Ecumenical Social Action
Ecumenical Social Action by Christian churches in Canada since the late 1960s has been characterized by a reawakening of the SOCIAL GOSPEL passion for justice and a new level of co-operation between Protestants and Roman CATHOLICS.
Ecumenical Social Action
Ecumenical Social Action by Christian churches in Canada since the late 1960s has been characterized by a reawakening of the SOCIAL GOSPEL passion for justice and a new level of co-operation between Protestants and Roman CATHOLICS. Following the Second Vatican Council (1962-65), Roman Catholic bishops joined mainline (Anglican, Lutheran, Presbyterian and United) and minority (Mennonite and Quaker) protestants in the creation of a number of jointly sponsored social action coalitions. The war against domestic poverty provided an initial focus for ecumenical social action. The 1968 national conference "Christian Conscience and Poverty" led to the creation of the Coalition for Development. This ambitious attempt to co-ordinate the antipoverty struggles of a wide range of organizations did not survive, but the desire to work together remained strong.
International emergencies such as the Biafra and Bangladesh crises of the late 1960s and early 1970s and the growing gap between rich and poor nations heightened the churches' desire to co-ordinate relief and development activities. The Inter-Church Campaign Committee produces shared materials for each denomination's annual appeal for relief and development funds; Ten Days for World Development co-ordinates a development education program; and ICFID (the Inter-Church Fund for International Development) co-ordinates emergency assistance and administers jointly sponsored development projects.

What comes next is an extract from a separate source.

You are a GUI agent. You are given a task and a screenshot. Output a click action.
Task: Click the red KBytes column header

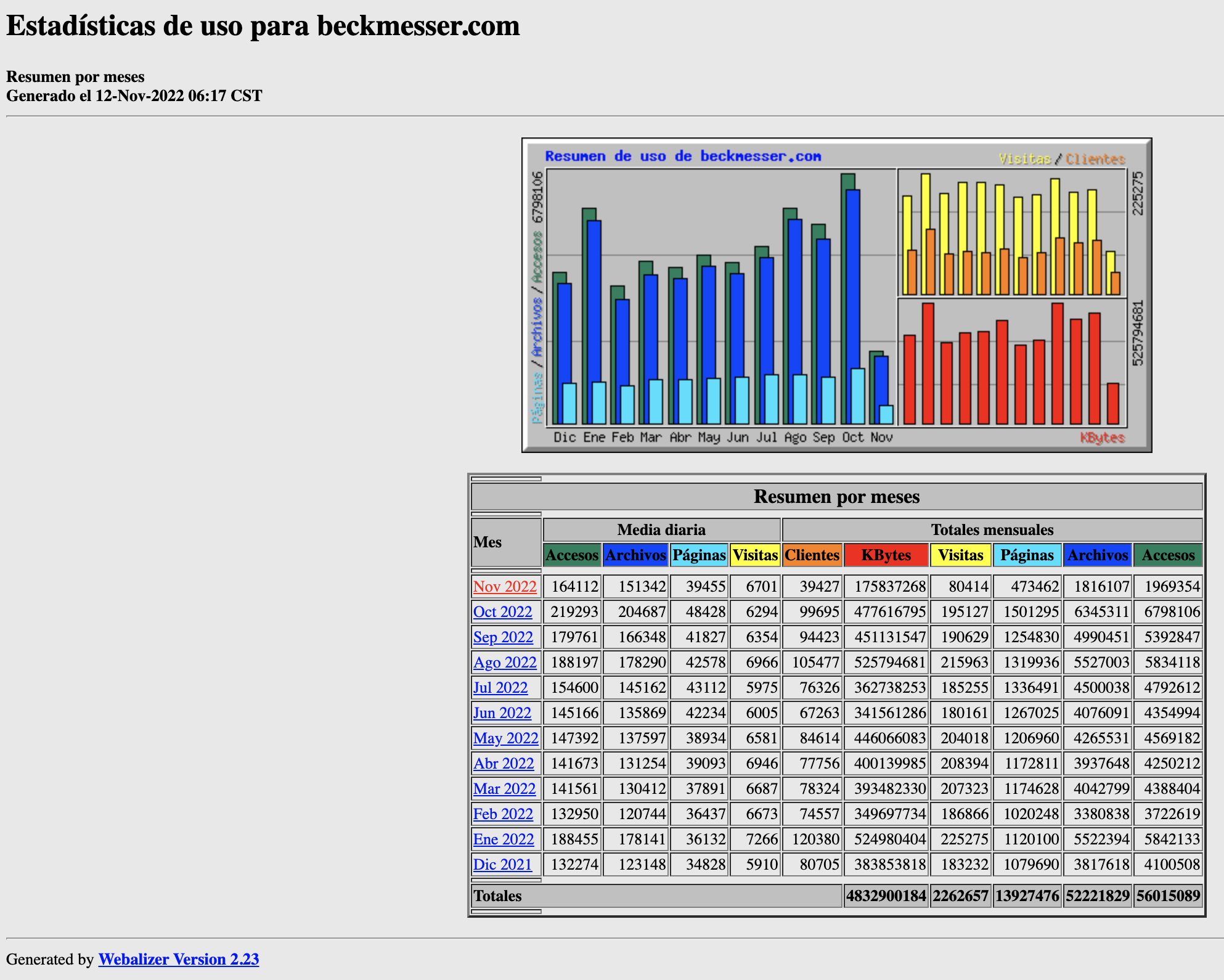(x=886, y=555)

The churches' responses to domestic and developing nation poverty reflected the social gospel conviction that justice, not charity, was required. The need for carefully targeted research was recognized as a starting point for combining compassion for victims with a sophisticated understanding of existing policies. For example, the experience of church observers at UNCTAD (the United Nations Conference on Trade and Development) III (the poor nations' organization) strengthened the conviction that the churches should examine Canada's role as a member of the rich nations' club - the General Agreement on Tariffs and Trade (GATT). The GATT-Fly Project was created to help the churches to be more effective gadflies in criticizing Canada's trade and aid policies. In 1990 the name of this group was changed to the Ecumenical Coalition for Economic Justice.

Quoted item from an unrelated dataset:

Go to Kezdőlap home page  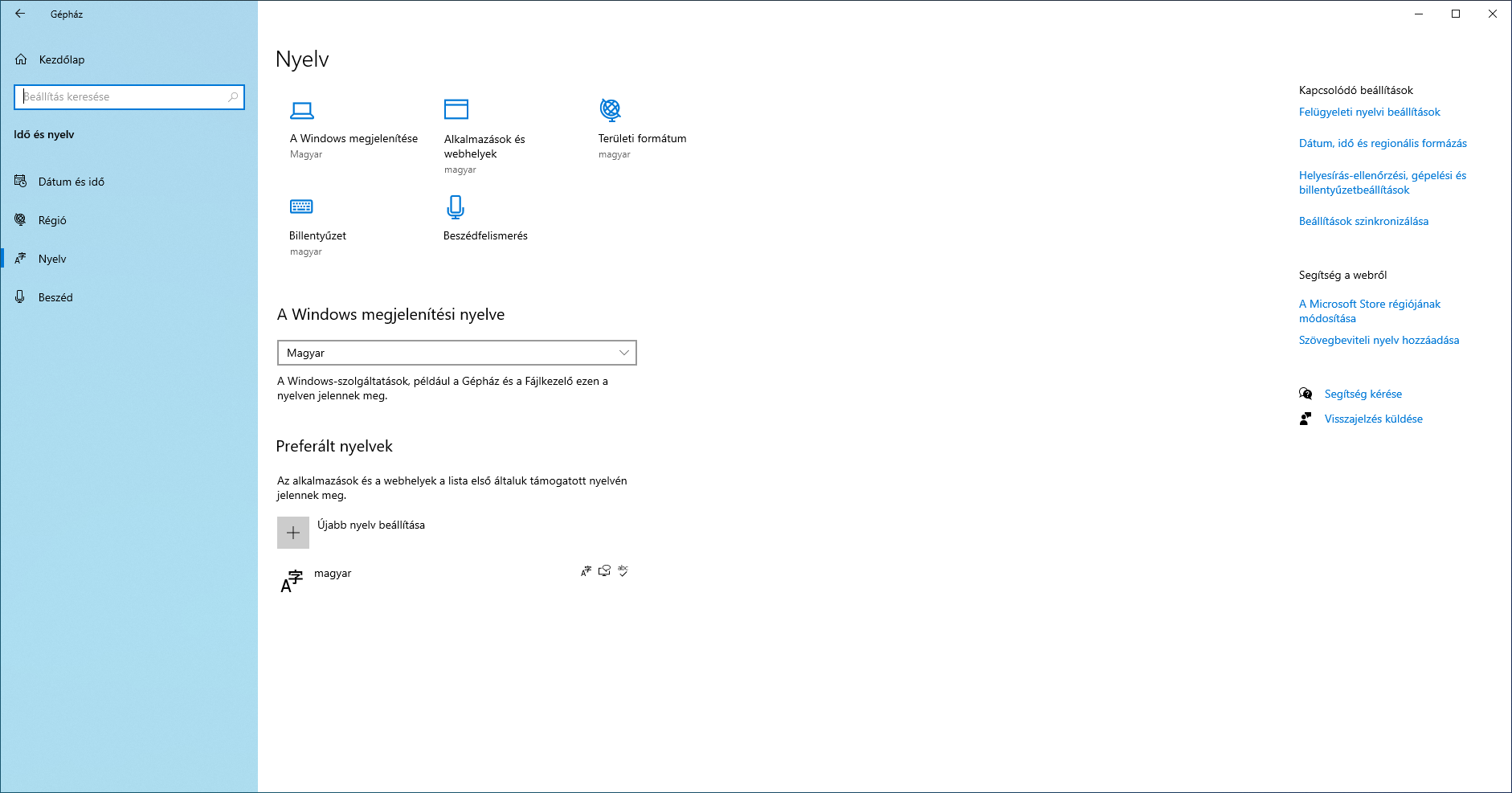tap(61, 59)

Other specialized groups created in response to different issues include the Task Force on Churches and Corporate Responsibility, Project North (now called the Aboriginal Rights Coalition), the Inter-Church Committee on Human Rights in Latin America, the Church Council on Justice and Corrections, Project Ploughshares (defence policy and DISARMAMENT) and the Inter-Church Committee for Refugees. Each group has a small specialized staff and an administrative committee consisting of denominational representatives. PLURA (named after its Presbyterian, Lutheran, United, Roman Catholic and Anglican sponsors) works through regional committees to assist local antipoverty organizations. The eco-justice subcommittee of the Taskforce on the Churches and Corporate Responsibility reflects the churches heightened concern over the environmental crisis. Such ecumenical social justice acitivities have made a unique contribution to the world church. The social justice and eco-justice activities have been accompanied by a developing tradition of ecumenical social thought. The central conviction that the transformation of unjust social structures is an integral part of mission and ministry has been expressed in various publications, study materials and briefs to governments.
Christopher Lind and Joe Mihevc, eds, Coalitions for Justice: The Story of Canada's Interchurch Coalitions (1994); Bonnie Green, ed, Canadian Churches and Foreign Policy (1990).